**Task to carry out**.
For the data below, give the number of lines in which "Finance" occurs. Include nothing besides that number.

**Stored records**.

..............................

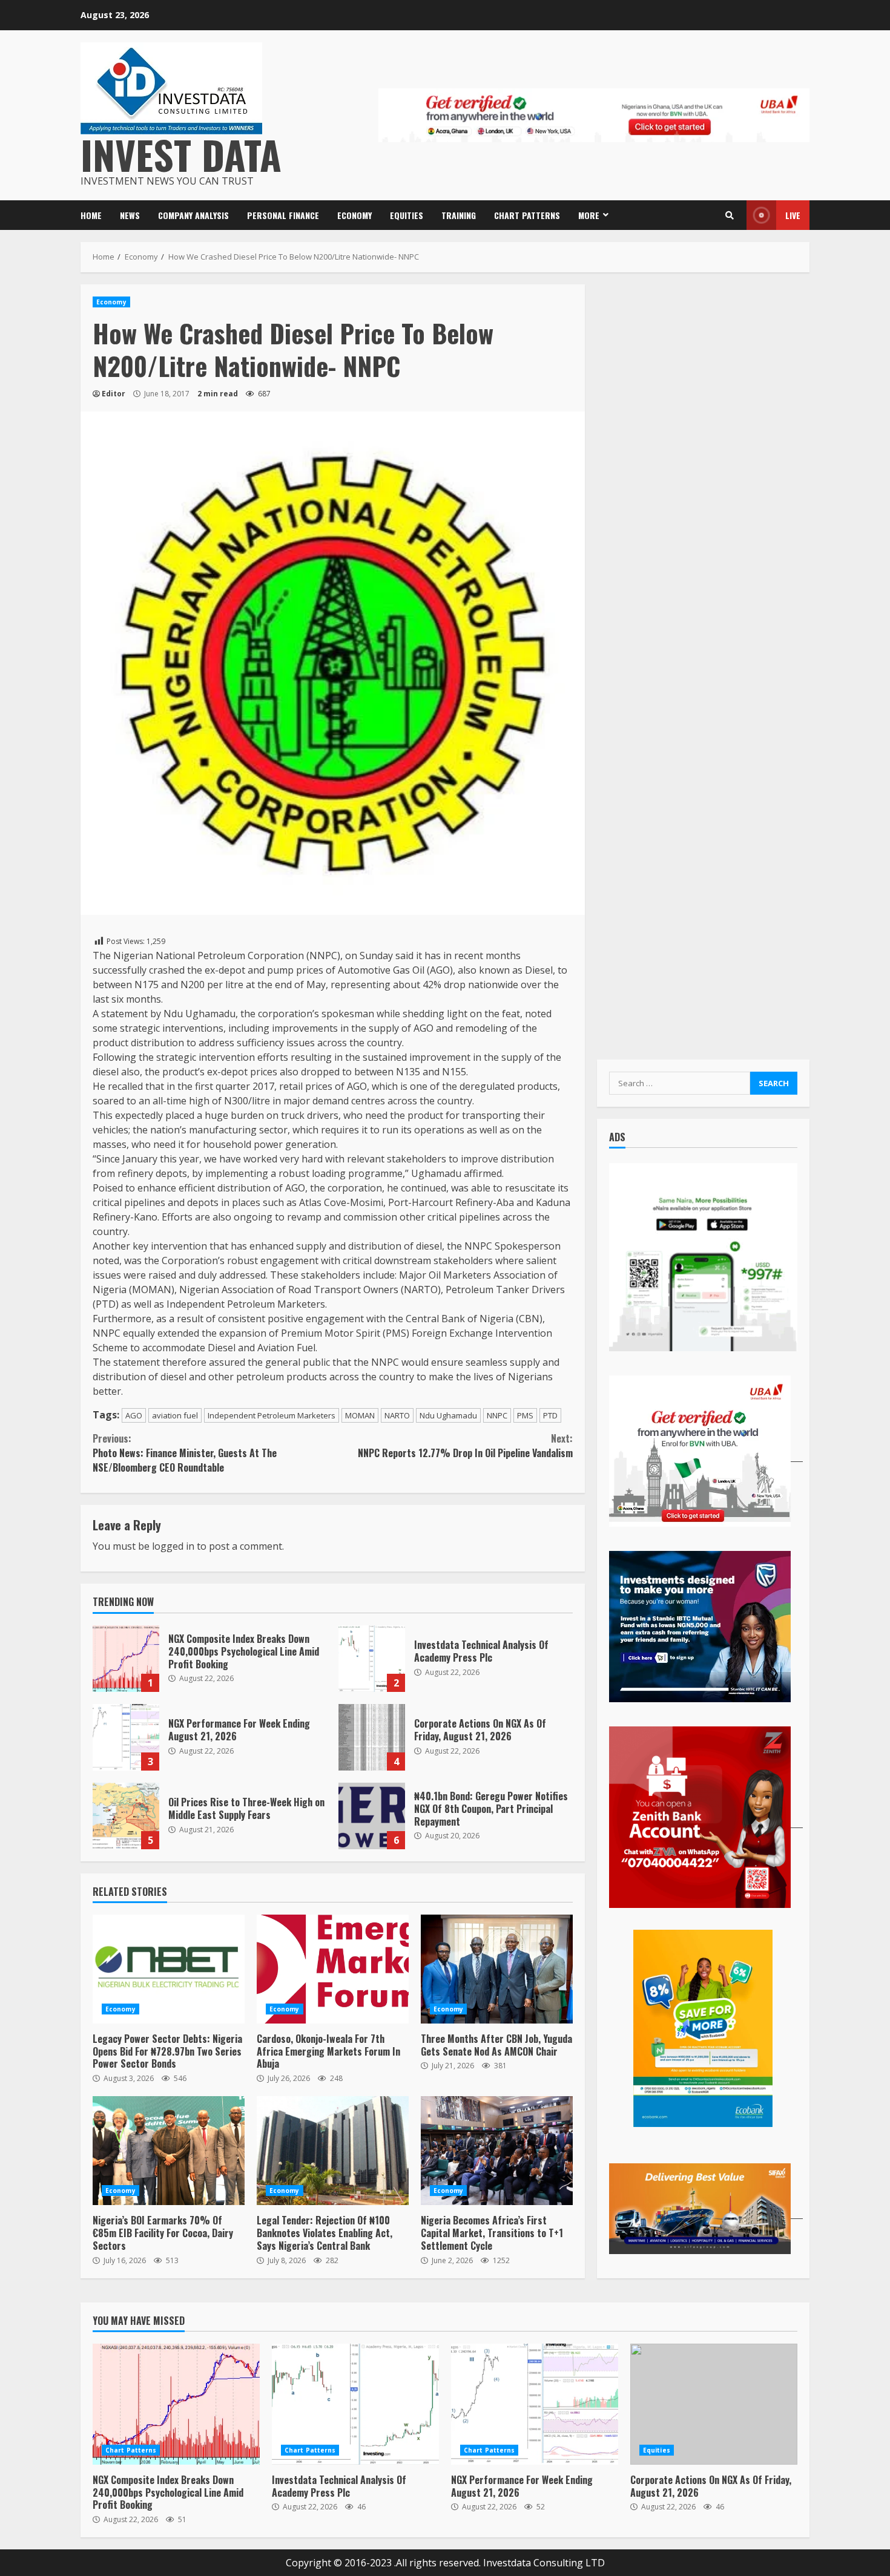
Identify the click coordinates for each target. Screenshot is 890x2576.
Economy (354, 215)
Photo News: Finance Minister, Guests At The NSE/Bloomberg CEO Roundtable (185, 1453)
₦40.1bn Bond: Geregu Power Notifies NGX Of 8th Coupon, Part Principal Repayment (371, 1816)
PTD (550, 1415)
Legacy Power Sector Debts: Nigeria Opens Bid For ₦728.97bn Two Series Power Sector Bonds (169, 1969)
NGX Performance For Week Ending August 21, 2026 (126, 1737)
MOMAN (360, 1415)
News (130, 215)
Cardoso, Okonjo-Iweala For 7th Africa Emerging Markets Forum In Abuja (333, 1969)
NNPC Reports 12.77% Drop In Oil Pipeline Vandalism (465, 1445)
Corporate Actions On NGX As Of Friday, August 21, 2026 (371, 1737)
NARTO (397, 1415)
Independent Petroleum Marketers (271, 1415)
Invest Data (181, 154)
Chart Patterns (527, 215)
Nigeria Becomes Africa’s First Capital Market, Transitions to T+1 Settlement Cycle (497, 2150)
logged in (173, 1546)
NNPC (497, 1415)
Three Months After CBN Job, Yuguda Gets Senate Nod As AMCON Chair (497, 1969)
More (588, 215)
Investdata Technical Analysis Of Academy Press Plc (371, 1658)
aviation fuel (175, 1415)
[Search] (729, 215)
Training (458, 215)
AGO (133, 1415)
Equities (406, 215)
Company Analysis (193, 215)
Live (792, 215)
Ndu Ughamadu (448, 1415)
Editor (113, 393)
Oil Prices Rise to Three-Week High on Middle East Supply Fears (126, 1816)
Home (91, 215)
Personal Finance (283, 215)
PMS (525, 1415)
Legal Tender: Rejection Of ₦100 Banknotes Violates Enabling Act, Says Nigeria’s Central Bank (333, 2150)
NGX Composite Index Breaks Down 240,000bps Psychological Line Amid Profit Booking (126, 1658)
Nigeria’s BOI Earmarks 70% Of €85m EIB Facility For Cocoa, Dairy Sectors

..............................

**Result**.
2